Appendix B--Design Certification Rule for the System 80+ Design

VIII. Processes for Changes and Departures

* * * * *

B. Tier 2 information.

* * * * *
    a. An applicant or licensee who references this appendix may 
depart from Tier 2 information, without prior NRC approval, unless 
the proposed departure involves a change to or departure from Tier 1 
information, Tier 2* information, or the technical specifications, 
or otherwise requires a license amendment as defined in paragraphs 
B.5.b and B.5.c of this section. When evaluating the proposed 
departure, an applicant or licensee shall consider all matters 
described in the plant-specific DCD.
    b.

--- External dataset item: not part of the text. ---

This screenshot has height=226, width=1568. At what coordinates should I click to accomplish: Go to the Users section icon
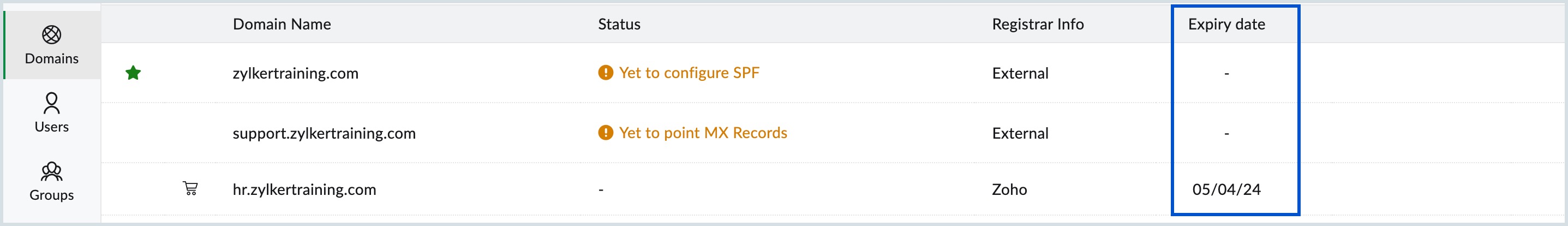pos(52,104)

A proposed departure from Tier 2, other than one affecting 
resolution of a severe accident issue identified in the plant-
specific DCD, requires a license amendment if it would--
    (1) Result in more than a minimal increase in the probability of 
occurrence of an accident previously evaluated in the plant-specific 
DCD;
    (2) Result in more than a minimal increase in the probability of 
occurrence of a malfunction of equipment important to safety 
previously evaluated in the plant-specific DCD;
    (3) Result in more than a minimal increase in the consequences 
of an accident previously evaluated in the plant-specific DCD;
    (4) Result in more than a minimal increase in the consequences 
of a malfunction of equipment important to safety previously 
evaluated in the plant-specific DCD;
    (5) Create a possibility for a design basis accident of a 
different type than any evaluated previously in the plant-specific 
DCD;
    (6) Create a possibility for a malfunction of equipment 
important to safety with a different result than any evaluated 
previously in the plant-specific DCD; or
    (7) Result in a reduction in the margin of safety associated 
with any Technical Specification for an application or license 
referencing this design certification.
* * * * *
    d. If a departure requires a license amendment pursuant to 
paragraphs B.5.b or B.5.c of this section, it is governed by 10 CFR 
50.90.
* * * * *

X. Records and Reporting

A. Records.
* * * * *
    3. An applicant or licensee who references this appendix shall 
prepare and maintain written evaluations which provide the bases for 
the determinations required by Section VIII of this appendix. These 
evaluations must be retained throughout the period of application 
and for the term of the license (including any period of renewal).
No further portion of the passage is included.